Q. I have invested in a variable annuity through Fidelity for my 11 year old daughter. The reason I have done this is that I feel pensions won’t exist 50 years from now, when she will be eligible to withdraw from the annuity. I started this annuity for her when she was 8. It currently has about $20,000 dollars in it. The money in the annuity is almost 100 percent contributions. It did show gains until the crash. I also have about $9,000 in a fund with T. Rowe Price that mirrors the S&P 500.

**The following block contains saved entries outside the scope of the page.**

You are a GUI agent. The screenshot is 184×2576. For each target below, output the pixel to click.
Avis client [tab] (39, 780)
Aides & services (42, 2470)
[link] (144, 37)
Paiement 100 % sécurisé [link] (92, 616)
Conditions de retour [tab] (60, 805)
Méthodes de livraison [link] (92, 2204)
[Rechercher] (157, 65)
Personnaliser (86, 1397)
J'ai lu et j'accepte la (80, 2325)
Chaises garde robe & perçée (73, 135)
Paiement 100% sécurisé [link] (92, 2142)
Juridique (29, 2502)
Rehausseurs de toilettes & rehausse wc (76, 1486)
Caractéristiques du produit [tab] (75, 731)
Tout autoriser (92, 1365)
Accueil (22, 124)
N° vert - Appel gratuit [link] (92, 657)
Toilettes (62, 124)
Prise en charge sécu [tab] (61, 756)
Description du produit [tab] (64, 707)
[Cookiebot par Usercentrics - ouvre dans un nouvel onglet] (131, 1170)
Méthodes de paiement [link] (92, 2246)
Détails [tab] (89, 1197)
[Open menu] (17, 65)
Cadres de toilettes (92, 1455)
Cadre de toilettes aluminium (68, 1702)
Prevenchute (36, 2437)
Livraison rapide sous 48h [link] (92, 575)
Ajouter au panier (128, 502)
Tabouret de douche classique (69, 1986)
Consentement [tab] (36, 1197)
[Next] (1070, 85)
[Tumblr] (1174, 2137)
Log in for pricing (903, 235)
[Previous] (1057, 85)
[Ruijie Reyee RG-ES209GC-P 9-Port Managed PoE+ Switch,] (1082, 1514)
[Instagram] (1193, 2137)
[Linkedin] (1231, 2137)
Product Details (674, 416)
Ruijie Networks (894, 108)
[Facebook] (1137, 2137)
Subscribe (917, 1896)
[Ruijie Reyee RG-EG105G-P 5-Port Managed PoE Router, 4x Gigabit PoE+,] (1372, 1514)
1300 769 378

The annuity with Fidelity is in four subaccounts. Most of the money is in a Fidelity Funds Manager fund with an expense ratio of 0.94 percent. It also has Fidelity Real Estate, which has an expense ratio of 0.90 percent; Lazard Retirement Emerging Markets Debt, which has an expense ratio of 1.3 percent; and Morgan Stanley Emerging Markets Equity which has an expense ratio of 1.60 percent.

I can contribute $300 to $400 a month. I have other ways to fund her college (529, cash, etc.), her car and housing.

My question ONLY concerns her pension fund. Should I stick with the annuity, or go with the index fund? —J.R., by email

A. When you are trying to think that far ahead, it’s good to think about the consequences of a period of time that long— basically, you’re talking about a period of at least 50 years.

The first reality is that each of the managed funds you own will likely have 7 or more different managers over that period. While one of them may be able to provide superior performance, it’s a virtual certainty that most won’t. Add the hefty additional expenses you are paying for management and it is nearly certain that the gains in each fund will be below an index fund in the same category.

So what you need is a low cost variable annuity built to hold index funds. Fidelity offers the low cost variable annuity part. In September, Fidelity reduced the insurance expense on its variable annuity from 35 basis points to 25 basis points (There are 100 basis points in 1 percentage point.). This is a fraction of what most variable annuities charge. The difference, which is about 1 percentage point a year, makes the Fidelity product a great choice for 1035 exchanges from other variable annuities with high insurance charges.

Unfortunately, Fidelity doesn’t have the second part— low cost index funds to put inside the annuity wrapper. The least expensive of your choices is just under 1 percent a year. Since you know that management choices will be meaningless over such a long period, you also need a product with as many low cost index funds as possible.

You can get that from Vanguard. Their variable annuity has insurance expenses of 0.19 percent and an account expense of 0.10 percent— in the same league as Fidelity. They don’t offer a wide variety of index funds, but the expense ratios on all their funds are low. Put it all together and your total annual expenses will average about 0.60 percent. This is about half of what you’ll pay, all-in, for the Fidelity annuity if you choose their lowest-cost funds. Fidelity, in turn, is about half the all-in cost of a typical variable annuity.

Now let’s see the difference over 50 years. A $10,000 investment in a portfolio with an expected return before fees of 8 percent will accumulate to:

  • $354,988 after expenses of 0.6 percent in the Vanguard variable annuity;
  • $268,264 after expenses of 1.20 percent in the Fidelity variable annuity,
  • $152,474 after expenses of 2.4 percent in a typical variable annuity sold by a commissioned sales person.

I don’t think you need to ponder too long which will be the best choice for your daughter. The differences here are probably the reason Albert Einstein once declared compound interest the 8th wonder of the world.

It’s also a good thing you don’t have all of the money in a variable annuity. Remember, you can’t withdraw money from these accounts before age 59 ½ without paying a penalty. So it’s a smart idea to have some additional money put aside in a tax-efficient and low cost index fund. Here, you would do best with an exchange traded fund such as the Vanguard Total Stock Market Index ETF (ticker: VTI, expense ratio 0.07 percent) or the Schwab U.S. Broad Market Index ETF (ticker: SCHB, expense ratio 0.06 percent).